Os serviços de emergência hospitalar em Portugal enfrentam frequentemente uma procura excessiva, com muitos pacientes recorrendo a estas unidades sem que a sua situação clínica o justifique. A triagem hospitalar foi concebida para priorizar os casos mais graves, mas quando pacientes com situações menos urgentes ocupam os serviços, podem comprometer a resposta a quem realmente necessita de cuidados imediatos.
A febre, a dor de garganta, uma queda ou uma dor no peito são exemplos de sintomas que geram frequentemente dúvida nos cidadãos sobre qual a via de recurso mais adequada.

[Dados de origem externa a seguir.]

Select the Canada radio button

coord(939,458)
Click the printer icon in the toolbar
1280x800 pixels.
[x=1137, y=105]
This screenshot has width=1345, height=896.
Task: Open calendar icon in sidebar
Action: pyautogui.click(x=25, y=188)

Muitas vezes, estas situações podem ser avaliadas e tratadas nos Centros de Saúde, evitando deslocações desnecessárias às emergências hospitalares.
O artigo procura ajudar os pacientes a distinguir entre situações que devem ser direcionadas para o Centro de Saúde e aquelas que constituem verdadeiras emergências médicas. A escolha correta do local de atendimento não só garante uma resposta mais adequada a cada caso, como contribui para a eficiência global do sistema de saúde.
A orientação correta permite proteger quem realmente precisa de cuidados urgentes, garantindo que os recursos hospitalares estão disponíveis para as situações de maior gravidade.